Pixel coordinate grounding data:
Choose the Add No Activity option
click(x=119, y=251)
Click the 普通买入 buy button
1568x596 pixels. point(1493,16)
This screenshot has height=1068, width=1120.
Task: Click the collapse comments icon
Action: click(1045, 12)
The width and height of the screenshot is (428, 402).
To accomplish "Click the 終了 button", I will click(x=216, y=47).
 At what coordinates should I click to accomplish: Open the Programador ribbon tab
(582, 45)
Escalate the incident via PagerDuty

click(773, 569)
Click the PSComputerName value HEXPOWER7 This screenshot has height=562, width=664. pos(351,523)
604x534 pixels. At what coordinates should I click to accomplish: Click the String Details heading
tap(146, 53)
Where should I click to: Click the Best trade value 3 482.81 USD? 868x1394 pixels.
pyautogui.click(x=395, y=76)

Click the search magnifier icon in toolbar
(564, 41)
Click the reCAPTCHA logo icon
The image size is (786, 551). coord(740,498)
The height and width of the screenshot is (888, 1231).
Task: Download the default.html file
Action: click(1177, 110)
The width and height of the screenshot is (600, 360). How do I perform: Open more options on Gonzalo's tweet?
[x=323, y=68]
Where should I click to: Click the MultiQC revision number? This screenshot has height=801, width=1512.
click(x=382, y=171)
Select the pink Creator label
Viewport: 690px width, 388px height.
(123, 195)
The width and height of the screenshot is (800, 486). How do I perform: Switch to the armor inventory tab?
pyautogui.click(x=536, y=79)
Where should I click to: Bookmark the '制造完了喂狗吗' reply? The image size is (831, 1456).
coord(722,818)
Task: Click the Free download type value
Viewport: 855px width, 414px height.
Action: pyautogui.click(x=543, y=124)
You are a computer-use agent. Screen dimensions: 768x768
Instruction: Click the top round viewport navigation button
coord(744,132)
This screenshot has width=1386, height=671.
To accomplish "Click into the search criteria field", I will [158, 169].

# [WORK TASK]
Look through the entries for lines containing the word "will" and return each one.

# [ANSWER SPACE]
To accomplish "Click the 終了 button", I will click(x=216, y=47).
To accomplish "Click into the search criteria field", I will [158, 169].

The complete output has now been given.